Solid Ground and Treatment for Anxiety

On PostMo, Draconis wrote:

Now speaking of having the ground yanked out from under me: While talking to my psychologist she suggested that when I am starting to feel anxious I need to focus on something grounding- something I know will bring me peace and comfort; something "solid."

The trouble is, I can not think of anything solid to ground myself with. "Rocks" that I've clung to all my life have washed away as mud into the sea. Every piece of flotsom that looks promising seems to carry the risk of decaying as well. Nothing appears solid to me anymore. I can't find solid ground. I have a hard time having real faith in anything or anyone-- not even in myself. How can I feel grounded when everything in my life has become uncertainty?

What do you all find "solid" since you left behind the paradigms of TSCC? I wish I could have faith in things like love, friendship, myself, my family, "God," Superman; almost anything really. I just can't think of anything to keep myself anchored to anymore. Will it just take me time to regain the ability to trust? Have any of you gone through this and found the ability to trust again? Or have you just become so familiar with uncertainty that it no longer bothers you anymore?


Draconis,

If you are talking bedrock solid ground, of which no scientific discovery will ever turn on its head, and no human will ever change its mind about, or death cannot take away, then the only thing I know of that is that certain and stable is the knowledge that "something is happening". It is the one thing that is impossible to doubt and that we must be sure of, even if we are in the Matrix or are characters in someone else's dream, we can at least (and at most) know that something is happening.

Everything else is probability. We assume the earth and everything else actually exists. We thirst for patterns in behavior (such as the laws of physics). We crave congruence (when our sight, hearing, touching, tasting, smelling, sense of balance, etc, all agree). Those things give us more confidence to estimate the probability of those things existing as higher. We observe others watching for predictability in behavior (i.e., stable personality and character) so that we can gain confidence that we can trust that others will behave a certain way in the future that is similar to how they have behaved in the past. Now, that method is not perfect as people can change, but generally people behave fairly characteristicly.

I kind of feel bad saying this to you because I know your wife left you, but one great source of stability and reliability in my life is my wife and kids. They give my life meaning and purpose because I choose to care about their feelings and well-being and they would be quite upset to lose me and I, them. Yet, they are not my only source of meaning and stability. If they all died at once, I believe I could go on, living for the good I could do for others. You all, on this PostMormon site give my life and make my life worth living. I mean something to you, as you do to me.

I also look at the power and stability of reason and the philosophy of science. They are something I can count on and turn to help me make sense of the chaos of life. Now their findings may change, one can count of new paradigms overturning previous ones, but the method is sound.

Now as for how to deal with your anxiety, the state of the art treatment for all anxieties from phobias, to PTSD, to Panic Attacks, to Obsessive Compulsive Disorder, to Generalized Aniety Disorder, is some variation of systematic desensitization.

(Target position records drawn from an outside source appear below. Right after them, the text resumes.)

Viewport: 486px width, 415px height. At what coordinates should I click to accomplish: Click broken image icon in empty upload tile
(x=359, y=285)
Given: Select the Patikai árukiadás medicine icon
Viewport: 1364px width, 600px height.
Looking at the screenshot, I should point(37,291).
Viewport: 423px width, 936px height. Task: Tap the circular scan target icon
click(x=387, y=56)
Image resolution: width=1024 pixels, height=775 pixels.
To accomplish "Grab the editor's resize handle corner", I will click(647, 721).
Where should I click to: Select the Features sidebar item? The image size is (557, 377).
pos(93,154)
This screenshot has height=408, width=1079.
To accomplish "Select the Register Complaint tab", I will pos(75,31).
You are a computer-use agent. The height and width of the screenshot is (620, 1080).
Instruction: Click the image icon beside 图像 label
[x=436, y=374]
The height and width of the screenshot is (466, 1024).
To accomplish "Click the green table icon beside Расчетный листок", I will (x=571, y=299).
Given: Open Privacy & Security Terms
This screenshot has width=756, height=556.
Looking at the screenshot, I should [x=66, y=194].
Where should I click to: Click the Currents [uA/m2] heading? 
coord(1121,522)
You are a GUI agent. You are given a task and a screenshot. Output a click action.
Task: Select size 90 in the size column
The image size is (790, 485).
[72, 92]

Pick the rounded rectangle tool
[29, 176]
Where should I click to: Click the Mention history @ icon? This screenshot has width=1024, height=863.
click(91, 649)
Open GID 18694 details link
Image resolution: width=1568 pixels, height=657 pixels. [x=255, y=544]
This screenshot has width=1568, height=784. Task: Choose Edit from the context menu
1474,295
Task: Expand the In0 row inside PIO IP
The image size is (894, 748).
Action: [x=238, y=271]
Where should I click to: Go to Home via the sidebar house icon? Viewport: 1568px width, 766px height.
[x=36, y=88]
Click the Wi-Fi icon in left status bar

The one thing that psychologists treat more effectively than anything else (I dare say we have nailed this one) is the treatment of phobias. We can cure (and I don't say that lightly) any phobia through systematic desensitization.

Suppose you had a fear of snakes. We'd put a snake inside an aquarium and put him in the fall corner of the gymnasium. We would bring you into the gym and start you off as far from the snake as possible. We'd instruct you to approach the snake until your anxiety is about a 4 out of 10 (uncomfortable, but manageable), and then have you just stand there focusing on that snake and not using any kind of relaxation technique. It might take up to 30 minutes or an hour. Eventually, your body will become acclimated and return to homeostasis and your anxiety would go back down to a 1 or 2. It happens naturally. Then we would have you move closer to the snake until your anxiety rating was again a 4 and have you stay there until it is a 1 or 2. Repeated until you are able to handle the snake. With a few refresher sessions, you will be over your fear of snakes.

We do the same sort of thing for the other anxiety disorders, except this time the feared thing is not an object in space, but a thought. So, again we get you to approach your thought and hold it until the anxiety drops. Now, just as we would not just throw a snake on you at the beginning of treatment because that would do nothing but retraumitize you by sending your anxiety level to a 10, we also cannot allow you to rush headlong into your thoughts. So, the therapist may slow you down or use thought-stopping techniques if she or he notices that your anxiety is getting too high. But, this is why talk therapy works when confronting thoughts you are afraid of. People naturally do this when they tell a friend about a rafting accident they had earlier that day, or whatever. The main thing is to not be retraumitized, as that will turn you off to therapy and make you not want to return.

Use meditation techniques, visual imagery, or progessive muscle relaxation to address acute anxiety episodes and/or for daily maintenance. But, to really take care of the underlying anxiety problem find a therapist who is comfortable and trained in doing what I described above. Edna Foa, Ph.D. is the leading developer of these sorts of treatments for: OCD, PTSD, and social anxiety disorder, but the techniques apply to any anxiety disorder.